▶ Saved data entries
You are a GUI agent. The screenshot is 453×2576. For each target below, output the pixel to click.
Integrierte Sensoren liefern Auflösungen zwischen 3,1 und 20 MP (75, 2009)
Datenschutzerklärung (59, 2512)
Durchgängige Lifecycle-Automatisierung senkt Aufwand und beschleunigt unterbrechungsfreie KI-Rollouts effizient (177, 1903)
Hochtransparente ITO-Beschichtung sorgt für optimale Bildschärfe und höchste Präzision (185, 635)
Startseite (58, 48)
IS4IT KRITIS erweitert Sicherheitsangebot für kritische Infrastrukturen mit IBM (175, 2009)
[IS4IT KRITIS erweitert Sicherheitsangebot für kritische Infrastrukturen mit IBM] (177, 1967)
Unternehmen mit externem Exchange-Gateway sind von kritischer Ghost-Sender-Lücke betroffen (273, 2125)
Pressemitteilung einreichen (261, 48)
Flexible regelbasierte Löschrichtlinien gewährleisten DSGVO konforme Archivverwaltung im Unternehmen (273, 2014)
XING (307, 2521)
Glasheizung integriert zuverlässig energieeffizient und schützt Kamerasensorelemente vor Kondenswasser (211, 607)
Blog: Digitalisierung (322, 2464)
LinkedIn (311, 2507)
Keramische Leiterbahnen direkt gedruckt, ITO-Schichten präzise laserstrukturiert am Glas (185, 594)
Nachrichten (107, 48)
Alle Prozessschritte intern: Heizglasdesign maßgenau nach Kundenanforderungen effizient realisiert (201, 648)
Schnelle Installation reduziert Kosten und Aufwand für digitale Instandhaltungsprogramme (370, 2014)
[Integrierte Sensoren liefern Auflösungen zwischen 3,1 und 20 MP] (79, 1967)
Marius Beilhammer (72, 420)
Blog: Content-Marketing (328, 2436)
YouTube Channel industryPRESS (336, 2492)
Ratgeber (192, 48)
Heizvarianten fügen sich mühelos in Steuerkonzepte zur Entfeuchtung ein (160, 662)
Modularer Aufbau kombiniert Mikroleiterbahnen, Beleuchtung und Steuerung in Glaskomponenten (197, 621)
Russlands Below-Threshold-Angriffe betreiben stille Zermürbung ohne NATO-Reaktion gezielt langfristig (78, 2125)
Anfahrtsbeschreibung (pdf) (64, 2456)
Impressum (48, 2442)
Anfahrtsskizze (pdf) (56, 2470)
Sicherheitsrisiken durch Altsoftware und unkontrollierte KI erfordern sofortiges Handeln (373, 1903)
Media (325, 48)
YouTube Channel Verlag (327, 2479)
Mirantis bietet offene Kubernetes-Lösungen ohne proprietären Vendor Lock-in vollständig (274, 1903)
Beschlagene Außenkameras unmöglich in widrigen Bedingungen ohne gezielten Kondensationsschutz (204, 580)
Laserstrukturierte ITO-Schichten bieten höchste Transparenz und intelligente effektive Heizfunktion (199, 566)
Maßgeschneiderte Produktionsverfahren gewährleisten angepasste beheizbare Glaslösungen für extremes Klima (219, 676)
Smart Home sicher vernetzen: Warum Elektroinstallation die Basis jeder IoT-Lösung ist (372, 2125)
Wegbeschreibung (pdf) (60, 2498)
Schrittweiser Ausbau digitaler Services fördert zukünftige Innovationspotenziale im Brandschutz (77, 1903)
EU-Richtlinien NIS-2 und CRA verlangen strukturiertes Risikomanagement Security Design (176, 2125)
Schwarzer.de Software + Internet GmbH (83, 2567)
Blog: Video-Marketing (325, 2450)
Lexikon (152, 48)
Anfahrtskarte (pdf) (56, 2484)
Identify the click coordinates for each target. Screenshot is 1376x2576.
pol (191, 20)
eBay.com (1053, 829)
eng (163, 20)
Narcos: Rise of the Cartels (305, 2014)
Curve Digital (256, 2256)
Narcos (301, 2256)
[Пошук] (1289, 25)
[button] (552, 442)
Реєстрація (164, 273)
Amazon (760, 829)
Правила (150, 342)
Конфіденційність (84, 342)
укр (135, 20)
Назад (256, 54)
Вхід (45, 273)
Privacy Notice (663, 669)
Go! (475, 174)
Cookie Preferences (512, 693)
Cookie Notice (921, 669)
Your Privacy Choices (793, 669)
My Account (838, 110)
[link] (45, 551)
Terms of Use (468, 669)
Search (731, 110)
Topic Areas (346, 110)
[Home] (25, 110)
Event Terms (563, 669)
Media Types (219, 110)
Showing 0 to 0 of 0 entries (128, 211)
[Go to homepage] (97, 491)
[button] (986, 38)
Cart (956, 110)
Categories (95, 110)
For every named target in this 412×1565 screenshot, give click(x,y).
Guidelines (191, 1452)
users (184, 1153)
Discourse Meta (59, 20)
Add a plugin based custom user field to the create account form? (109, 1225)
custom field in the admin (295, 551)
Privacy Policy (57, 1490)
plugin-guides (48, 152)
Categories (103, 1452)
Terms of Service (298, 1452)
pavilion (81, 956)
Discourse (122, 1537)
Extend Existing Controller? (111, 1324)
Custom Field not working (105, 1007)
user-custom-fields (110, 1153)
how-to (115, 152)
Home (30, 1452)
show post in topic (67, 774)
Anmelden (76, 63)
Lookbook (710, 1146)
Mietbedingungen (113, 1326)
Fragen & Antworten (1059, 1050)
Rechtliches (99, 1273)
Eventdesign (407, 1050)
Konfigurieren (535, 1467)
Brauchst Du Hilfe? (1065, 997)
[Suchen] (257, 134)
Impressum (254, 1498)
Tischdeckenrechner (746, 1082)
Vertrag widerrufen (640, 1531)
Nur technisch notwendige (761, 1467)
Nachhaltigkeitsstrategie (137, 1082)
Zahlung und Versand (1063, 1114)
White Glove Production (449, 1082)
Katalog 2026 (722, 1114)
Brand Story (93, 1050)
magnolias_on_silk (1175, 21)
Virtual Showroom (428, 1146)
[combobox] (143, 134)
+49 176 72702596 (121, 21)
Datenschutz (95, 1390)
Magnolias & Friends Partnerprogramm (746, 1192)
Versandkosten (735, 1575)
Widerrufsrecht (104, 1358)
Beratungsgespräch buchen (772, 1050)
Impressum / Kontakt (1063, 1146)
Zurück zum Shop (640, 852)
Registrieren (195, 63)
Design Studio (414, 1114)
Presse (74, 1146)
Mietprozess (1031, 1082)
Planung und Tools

▶ Work request
In the data, find how many lines hold the string "Impressum", and answer with the number only.

▶ The answer
3